A Foundation Year 1 doctor who was concerned about the financial implications of the proposed changes to the junior doctors' contract called the MDU medico-legal helpline to ask if he was allowed to undertake cosmetic work, specifically botulinum toxin and dermal fillers, in order to supplement his income. He explained that he planned to complete the appropriate training and would ensure he was appropriately indemnified.
As Foundation Year 1 doctors hold provisional registration with a licence to practise, this limits the services they can provide.
The adviser explained that in general terms the GMC advises that doctors are required to recognise and work within the limits of their competence, keep up to date, and work to maintain and improve the quality of their work. If at any point the doctor wished to offer cosmetic treatments, it would therefore be advisable for him to complete appropriate training and take part in appraisal, audit and systems of quality assurance, for example. As the doctor had already identified, he would also need to be appropriately indemnified.
As Foundation Year 1 doctors hold provisional registration with a licence to practise, this limits the services they can provide. The doctor was directed to the GMC’s explanation of provisional registration.
This guidance makes it clear that F1 doctors are only allowed to practise in approved Foundation Year 1 posts. As such, the doctor's registration would not extend to the provision of private cosmetic work.
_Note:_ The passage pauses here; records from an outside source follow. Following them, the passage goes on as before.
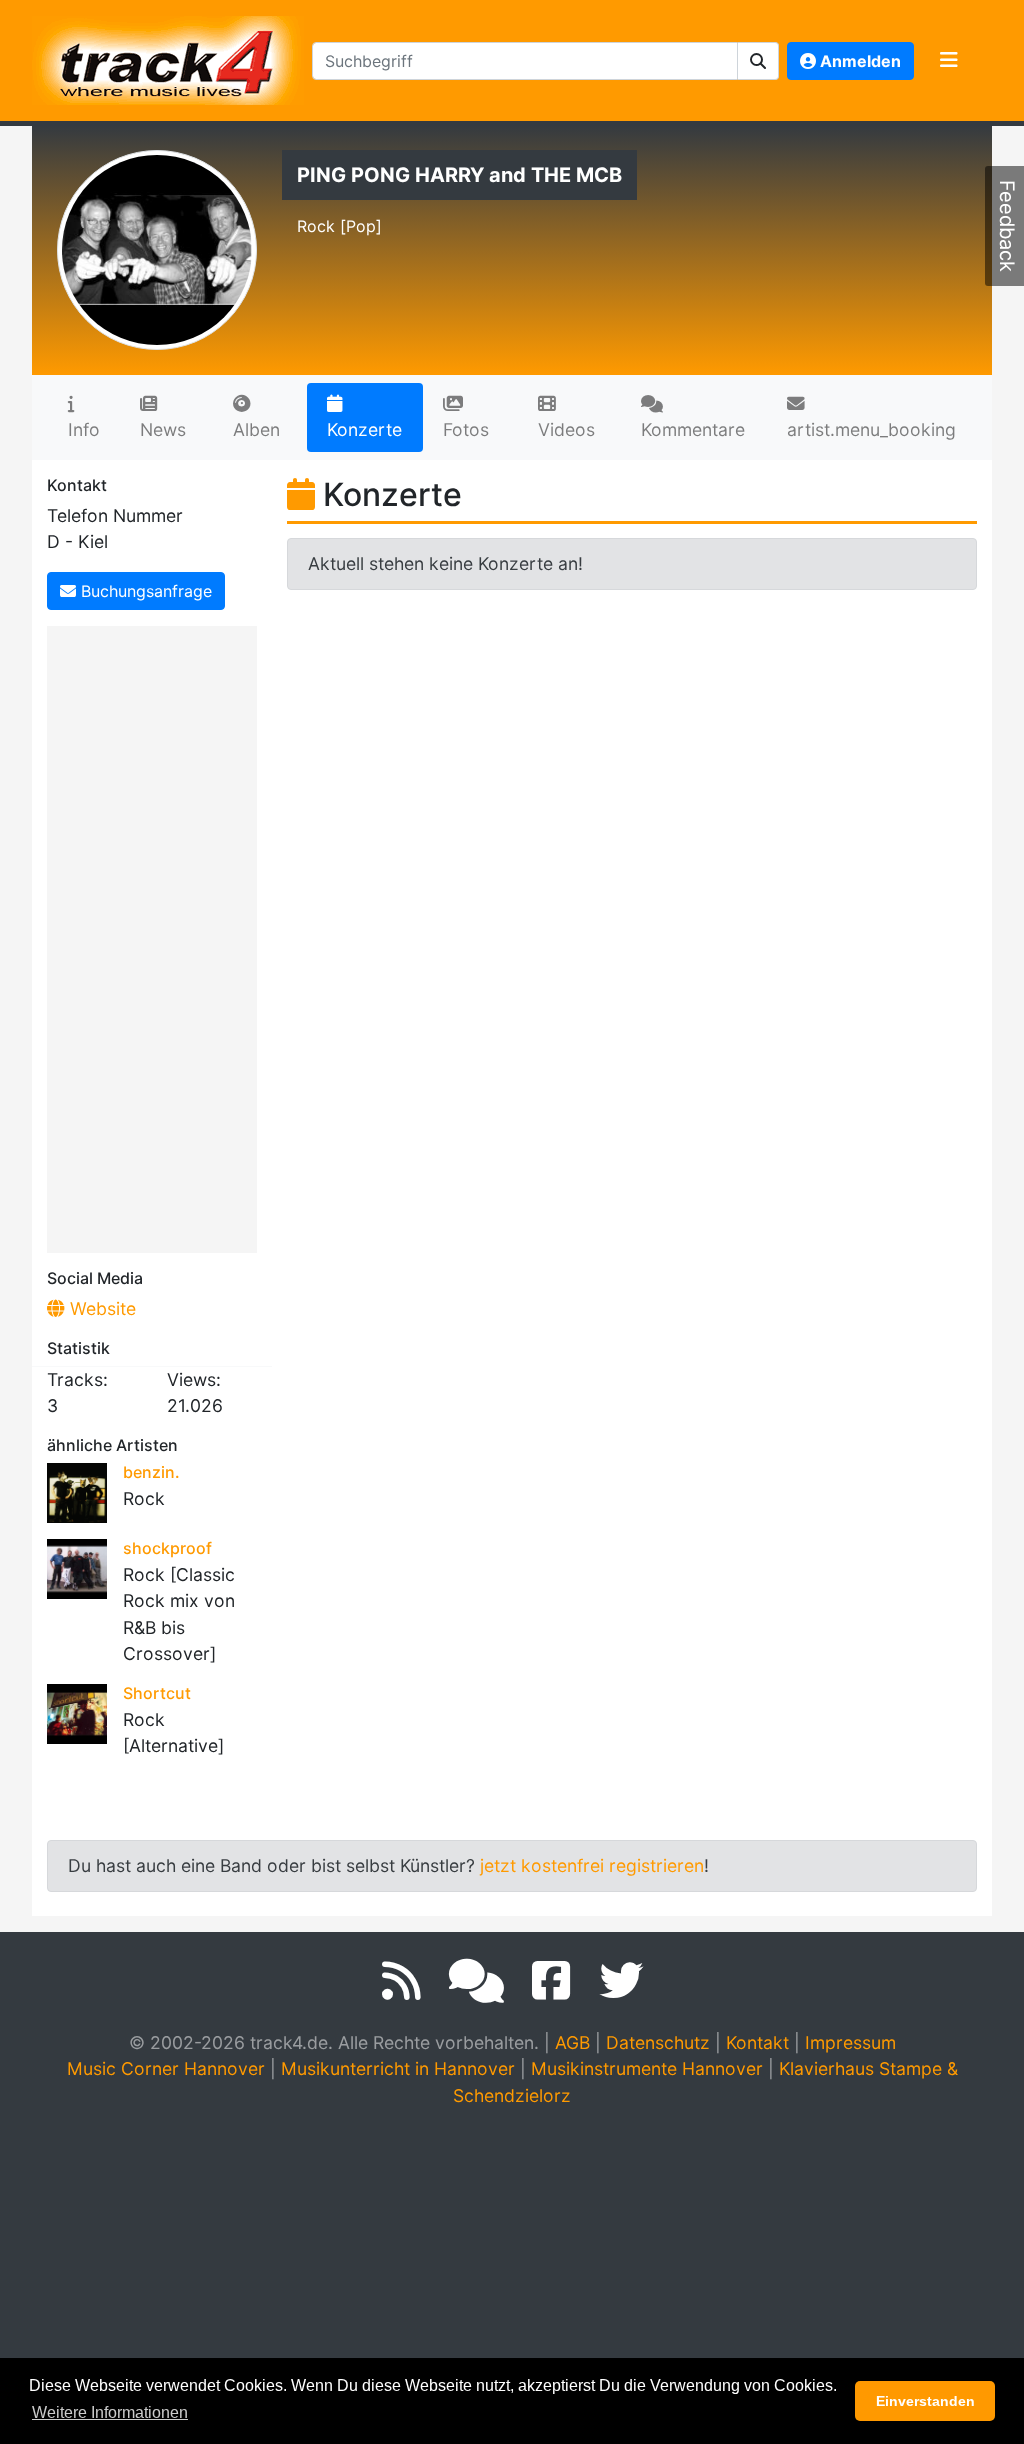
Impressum (850, 2042)
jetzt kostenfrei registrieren (592, 1865)
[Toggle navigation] (949, 61)
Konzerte (364, 429)
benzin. (151, 1472)
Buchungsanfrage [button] (144, 591)
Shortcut (157, 1693)
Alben (256, 429)
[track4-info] (476, 1981)
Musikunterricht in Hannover (398, 2068)
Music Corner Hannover (166, 2068)
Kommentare (693, 429)
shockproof (167, 1548)
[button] (758, 61)
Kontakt (757, 2042)
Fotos (466, 429)
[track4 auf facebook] (551, 1981)
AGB (572, 2042)
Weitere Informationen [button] (110, 2412)
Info (84, 429)
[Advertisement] (157, 936)
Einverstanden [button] (925, 2401)
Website (100, 1308)
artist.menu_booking (871, 429)
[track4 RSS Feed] (401, 1981)
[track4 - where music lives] (168, 56)
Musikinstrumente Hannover (647, 2068)
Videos (566, 429)
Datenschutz (658, 2042)
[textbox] (525, 61)
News (163, 429)
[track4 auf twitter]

The doctor asked if he could undertake this work once he had progressed to his F2 training year. The adviser highlighted that even when the doctor holds full registration he would still be required to practise in an Approved Practice Setting (APS). This would require him to maintain a connection with a Designated Body. This restriction would not usually be lifted until the doctor’s first revalidation.
The GMC stipulates that doctors who are on a UK training programme and who wish to practise outside of their substantive employment must make their educational supervisor aware of such work. They would also need to comply with any reporting requirement set by their training body or Responsible Officer (RO). The adviser suggested that the educational supervisor may have some reservations about the doctor undertaking such work and this may prove problematic to his ability to undertake cosmetic work during his F2 placements.
The doctor and the adviser also discussed GMC guidance which specifically states that doctors are not allowed to prescribe cosmetic injectables without a physical examination of the patient and cannot therefore prescribe botulinum toxin or dermal fillers remotely by phone, email, video-link or fax.
On balance the member decided to wait until he had completed his foundation years training before considering booking onto any relevant facial aesthetic courses.